2. An apparatus in accordance with claim 1 further comprising a heat exchanger coupled in flow communication with said first clean-up section and said second clean-up section.
3. An apparatus in accordance with claim 2 wherein said heat exchanger is configured to remove excess heat via active cooling of the first syngas.
4. An apparatus in accordance with claim 1 further comprising at least one water injection distributor in coupled in flow communication with said first clean-up section and configured to actively cool the first syngas.
5. An apparatus in accordance with claim 1 further comprising a low-temperature hydrogen sulfide membrane configured to selectively remove hydrogen sulfide from the first syngas such that said first clean-up section produces the second syngas, wherein the second syngas produced is substantially sulfur depleted.
6. An apparatus in accordance with claim 1 further comprising a low-temperature carbon dioxide membrane configured to selectively remove carbon dioxide from the first syngas said high temperature shift catalyst and said low temperature shift catalyst to facilitate said second clean-up section producing a third syngas that is substantially carbon dioxide depleted.
7. An apparatus in accordance with claim 1 further comprising a low-temperature carbon dioxide membrane configured to selectively remove carbon dioxide from the second syngas to facilitate said second clean-up section producing a third syngas that is substantially carbon dioxide depleted.

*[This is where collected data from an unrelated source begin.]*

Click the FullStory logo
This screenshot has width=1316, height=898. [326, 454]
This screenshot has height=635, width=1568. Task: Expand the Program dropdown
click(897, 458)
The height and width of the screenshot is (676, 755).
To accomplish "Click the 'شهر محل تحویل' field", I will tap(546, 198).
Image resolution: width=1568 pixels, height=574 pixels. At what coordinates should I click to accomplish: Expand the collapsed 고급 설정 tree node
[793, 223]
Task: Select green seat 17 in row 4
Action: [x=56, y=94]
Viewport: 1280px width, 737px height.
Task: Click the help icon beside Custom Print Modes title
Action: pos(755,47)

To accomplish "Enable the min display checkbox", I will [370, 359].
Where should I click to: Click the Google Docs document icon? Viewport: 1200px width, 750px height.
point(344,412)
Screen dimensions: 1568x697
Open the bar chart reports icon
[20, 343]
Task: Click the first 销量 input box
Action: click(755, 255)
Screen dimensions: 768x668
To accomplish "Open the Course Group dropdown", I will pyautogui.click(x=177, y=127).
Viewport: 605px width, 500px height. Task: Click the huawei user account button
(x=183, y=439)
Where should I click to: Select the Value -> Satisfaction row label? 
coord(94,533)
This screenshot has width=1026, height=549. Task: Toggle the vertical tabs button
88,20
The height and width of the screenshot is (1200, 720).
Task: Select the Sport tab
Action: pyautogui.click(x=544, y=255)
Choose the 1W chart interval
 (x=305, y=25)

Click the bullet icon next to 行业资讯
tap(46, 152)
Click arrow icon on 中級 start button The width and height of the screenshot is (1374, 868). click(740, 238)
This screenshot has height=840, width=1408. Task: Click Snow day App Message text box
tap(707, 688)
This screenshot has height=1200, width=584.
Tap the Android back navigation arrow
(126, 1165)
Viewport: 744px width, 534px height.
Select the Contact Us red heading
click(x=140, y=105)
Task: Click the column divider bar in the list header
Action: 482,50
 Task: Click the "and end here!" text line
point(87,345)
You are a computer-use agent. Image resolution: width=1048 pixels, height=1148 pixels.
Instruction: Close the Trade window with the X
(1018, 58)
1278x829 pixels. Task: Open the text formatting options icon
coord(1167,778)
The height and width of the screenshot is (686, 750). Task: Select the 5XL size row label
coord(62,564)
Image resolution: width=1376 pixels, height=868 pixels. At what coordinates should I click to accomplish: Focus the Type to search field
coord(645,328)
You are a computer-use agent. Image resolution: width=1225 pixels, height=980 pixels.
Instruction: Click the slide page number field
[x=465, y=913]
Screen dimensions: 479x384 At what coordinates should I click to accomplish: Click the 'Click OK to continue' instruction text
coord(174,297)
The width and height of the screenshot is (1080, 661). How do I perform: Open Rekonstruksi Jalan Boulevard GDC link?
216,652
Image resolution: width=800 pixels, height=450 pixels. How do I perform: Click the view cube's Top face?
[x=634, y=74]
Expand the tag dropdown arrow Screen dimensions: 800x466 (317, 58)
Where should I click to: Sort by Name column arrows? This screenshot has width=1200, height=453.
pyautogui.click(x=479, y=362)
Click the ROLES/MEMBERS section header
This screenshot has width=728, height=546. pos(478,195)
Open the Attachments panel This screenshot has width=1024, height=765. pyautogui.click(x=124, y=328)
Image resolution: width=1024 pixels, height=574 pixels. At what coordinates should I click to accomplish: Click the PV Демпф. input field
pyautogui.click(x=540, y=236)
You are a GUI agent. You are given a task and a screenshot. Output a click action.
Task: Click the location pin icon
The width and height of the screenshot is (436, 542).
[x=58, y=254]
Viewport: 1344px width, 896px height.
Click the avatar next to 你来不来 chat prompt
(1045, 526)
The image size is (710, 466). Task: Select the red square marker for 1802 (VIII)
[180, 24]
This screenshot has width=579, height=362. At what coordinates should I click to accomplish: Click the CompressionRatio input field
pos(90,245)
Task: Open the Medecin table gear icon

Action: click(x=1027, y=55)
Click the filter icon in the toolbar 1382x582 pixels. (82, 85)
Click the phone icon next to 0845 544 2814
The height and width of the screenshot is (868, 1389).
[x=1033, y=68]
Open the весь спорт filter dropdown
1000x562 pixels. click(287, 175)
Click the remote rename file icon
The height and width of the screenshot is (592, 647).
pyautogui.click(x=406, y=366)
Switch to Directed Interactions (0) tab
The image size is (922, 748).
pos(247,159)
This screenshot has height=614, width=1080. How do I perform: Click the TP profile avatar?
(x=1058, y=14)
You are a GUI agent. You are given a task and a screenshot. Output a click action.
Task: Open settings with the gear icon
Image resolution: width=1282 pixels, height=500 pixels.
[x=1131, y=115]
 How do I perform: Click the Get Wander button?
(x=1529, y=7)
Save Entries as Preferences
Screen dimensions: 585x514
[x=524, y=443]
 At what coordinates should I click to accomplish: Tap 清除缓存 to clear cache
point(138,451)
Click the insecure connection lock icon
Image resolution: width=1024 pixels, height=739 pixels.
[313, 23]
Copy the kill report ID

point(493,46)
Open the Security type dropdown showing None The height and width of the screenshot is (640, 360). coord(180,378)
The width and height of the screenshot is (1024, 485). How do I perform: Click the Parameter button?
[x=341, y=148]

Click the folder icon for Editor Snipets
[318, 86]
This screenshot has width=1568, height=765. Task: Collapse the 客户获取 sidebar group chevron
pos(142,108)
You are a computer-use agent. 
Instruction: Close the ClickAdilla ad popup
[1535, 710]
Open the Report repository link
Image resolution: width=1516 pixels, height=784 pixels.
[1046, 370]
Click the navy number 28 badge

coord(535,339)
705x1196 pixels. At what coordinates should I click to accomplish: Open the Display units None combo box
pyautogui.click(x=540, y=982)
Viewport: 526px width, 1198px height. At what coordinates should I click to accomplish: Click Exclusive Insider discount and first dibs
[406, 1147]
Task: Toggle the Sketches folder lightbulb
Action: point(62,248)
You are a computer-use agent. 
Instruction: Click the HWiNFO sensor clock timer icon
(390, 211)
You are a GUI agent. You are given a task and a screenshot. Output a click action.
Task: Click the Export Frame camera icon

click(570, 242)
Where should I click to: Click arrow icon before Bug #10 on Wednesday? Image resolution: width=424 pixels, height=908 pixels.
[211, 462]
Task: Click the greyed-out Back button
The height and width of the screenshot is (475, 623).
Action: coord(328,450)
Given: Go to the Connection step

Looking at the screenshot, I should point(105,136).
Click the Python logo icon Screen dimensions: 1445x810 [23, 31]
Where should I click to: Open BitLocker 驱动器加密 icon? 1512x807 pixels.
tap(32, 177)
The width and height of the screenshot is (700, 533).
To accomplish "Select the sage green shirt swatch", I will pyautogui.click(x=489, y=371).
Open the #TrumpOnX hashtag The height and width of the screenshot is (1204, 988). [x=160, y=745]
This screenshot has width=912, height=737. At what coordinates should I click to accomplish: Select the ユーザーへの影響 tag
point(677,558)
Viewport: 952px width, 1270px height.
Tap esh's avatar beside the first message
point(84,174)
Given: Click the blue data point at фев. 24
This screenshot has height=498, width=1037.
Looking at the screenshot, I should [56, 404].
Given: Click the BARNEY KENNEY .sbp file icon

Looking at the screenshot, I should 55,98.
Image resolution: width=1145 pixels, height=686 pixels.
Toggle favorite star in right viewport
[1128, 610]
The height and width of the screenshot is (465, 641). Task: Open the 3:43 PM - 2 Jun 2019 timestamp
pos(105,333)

8. An apparatus in accordance with claim 1 wherein at least one of said high temperature shift catalyst and low temperature shift catalyst is configured to convert carbon monoxide and steam to carbon dioxide and hydrogen.
9. An apparatus in accordance with claim 1 further comprising a reactor coupled to said gasification unit, said reactor comprises a shell comprising a plurality of input channels and a plurality of output channels, said shell configured to substantially contain an exothermic water-gas-shift reaction therein, and maintain a temperature of between approximately 170° C. and 300° C.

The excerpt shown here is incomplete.